_Documento_:
++++++++++

De hecho, es lo mismo que en su momento hicieran ilustres aproximaciones al asunto como las de John William Polidori con El vampiro, James Malcolm Rymer (y según parece también Thomas Preskett Prest) con Varney el vampiro, Paul Feval con la satírica La ciudad vampiro, o Bram Stoker con su Drácula. Muchos de ellos recrearon en sus historias la decadencia de una clase social, la aristocracia, en beneficio del ascenso de la burguesía, enfrentando por ejemplo al aristocrático príncipe transilvano a la persecución del científico burgués Abraham Van Helsing. La propia Anne Rice planteaba una reestructuración del concepto de familia con su “matrimonio” entre los vampiros Louis de Point du Lac (Brad Pitt en la versión cinematográfica) y Lestat de Lioncourt (Tom Cruise), que incluso “adoptaban” a golpe de colmillo a una niña, Claudia (Kirsten Dunst), a la que para ser sinceros le debe mucho como fuente de inspiración la inquitante Abby que encarna Chloe Moretz en este remake estadounidense del original sueco, y no tanto su predecesora, Abby, interpretada en la versión europea por Lina Leandersson.
El tema que está presente tras la superficie vampírica de Déjame entrar en cualquiera de sus versiones, es el maltrato. Y dentro del maltrato, la capacidad que tenemos cualquiera de nosotros para convertirnos en monstruos, un tema ese transitado con frecuencia por el cine de terror, que lo tiene como una de sus bases, esto es: la capacidad del espectador para identificarse al mismo tiempo con los verdugos y con las víctimas.
Antes de meterme a fondo con ello, tal y como está tratado en esta versión americana que ahora se estrena, quiero despejar no obstante todo recelo frente a los remakes propiamente dichos. Ni tienen por qué ser mejores ni tienen por qué ser peores que el título precedente, pero en todo caso, lo que sí suele ocurrir es que son distintos y si sus artífices son medianamente listos, así es como los conciben: diferentes de la versión anterior, o lo que es lo mismo, con su propia personalidad.
No voy a ponerle pegas por ello a esta nueva versión, de la que ya he oído a algún “entendido” de vía estrecha sacudirse la pregunta sobre qué le ha parecido recurriendo al tópico de calificarla como “una americanada”. Totalmente falso. Grave error. Creo que esta nueva versión, vista sin prejuicio, tiene cosas muy interesantes a las que no rinde el respeto que merecen este tipo de calificativos facilones. De hecho, estoy seguro de que si alguien entra en el cine a verla sin haber visto la película anterior, le resultará más atractiva. Lo que ocurre es que no podemos engañarnos. Quienes ya hayan visto el original no van a enfrentarse con un elemento esencial de aquella, que era la sorpresa y la originalidad de su abordaje del asunto. Con ésta otra no van a sorprenderse porque conocen la historia, lo cual que seguramente caigan en pensar que es más de lo mismo, pero “a la americana”.

++++++++++

_Lo que se pide_: Enumera todos los actores y actrices que se nombran en el texto sobre el remake de Déjame entrar. No hace falta consultar los ítems.

Registros de localización de palabras y elementos:

++++++++++

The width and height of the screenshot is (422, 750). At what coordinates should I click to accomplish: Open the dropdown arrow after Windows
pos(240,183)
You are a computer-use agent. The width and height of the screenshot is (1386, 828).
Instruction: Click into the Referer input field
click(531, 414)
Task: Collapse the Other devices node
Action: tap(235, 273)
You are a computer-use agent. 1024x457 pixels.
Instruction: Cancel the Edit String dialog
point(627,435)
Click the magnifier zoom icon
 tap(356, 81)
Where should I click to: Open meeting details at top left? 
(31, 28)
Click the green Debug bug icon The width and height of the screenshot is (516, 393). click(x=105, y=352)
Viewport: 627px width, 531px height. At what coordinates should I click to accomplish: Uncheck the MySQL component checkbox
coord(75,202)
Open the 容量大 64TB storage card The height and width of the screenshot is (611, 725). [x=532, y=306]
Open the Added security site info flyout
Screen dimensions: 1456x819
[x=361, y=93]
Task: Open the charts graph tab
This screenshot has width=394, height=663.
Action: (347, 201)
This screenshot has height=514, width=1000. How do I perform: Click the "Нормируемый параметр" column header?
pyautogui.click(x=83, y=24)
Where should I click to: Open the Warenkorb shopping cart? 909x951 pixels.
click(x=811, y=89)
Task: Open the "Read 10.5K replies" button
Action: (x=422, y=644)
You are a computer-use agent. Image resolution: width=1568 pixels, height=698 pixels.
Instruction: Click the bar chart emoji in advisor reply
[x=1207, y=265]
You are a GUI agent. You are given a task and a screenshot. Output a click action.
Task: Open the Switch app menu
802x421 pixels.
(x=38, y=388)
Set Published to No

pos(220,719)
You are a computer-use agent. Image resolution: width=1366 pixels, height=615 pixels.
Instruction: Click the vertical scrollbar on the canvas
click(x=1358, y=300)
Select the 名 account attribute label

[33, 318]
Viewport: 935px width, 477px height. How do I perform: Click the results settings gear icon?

++++++++++

_Solución_: Brad Pitt, Tom Cruise, Kirsten Dunst, Chloe Moretz y Lina Leandersson.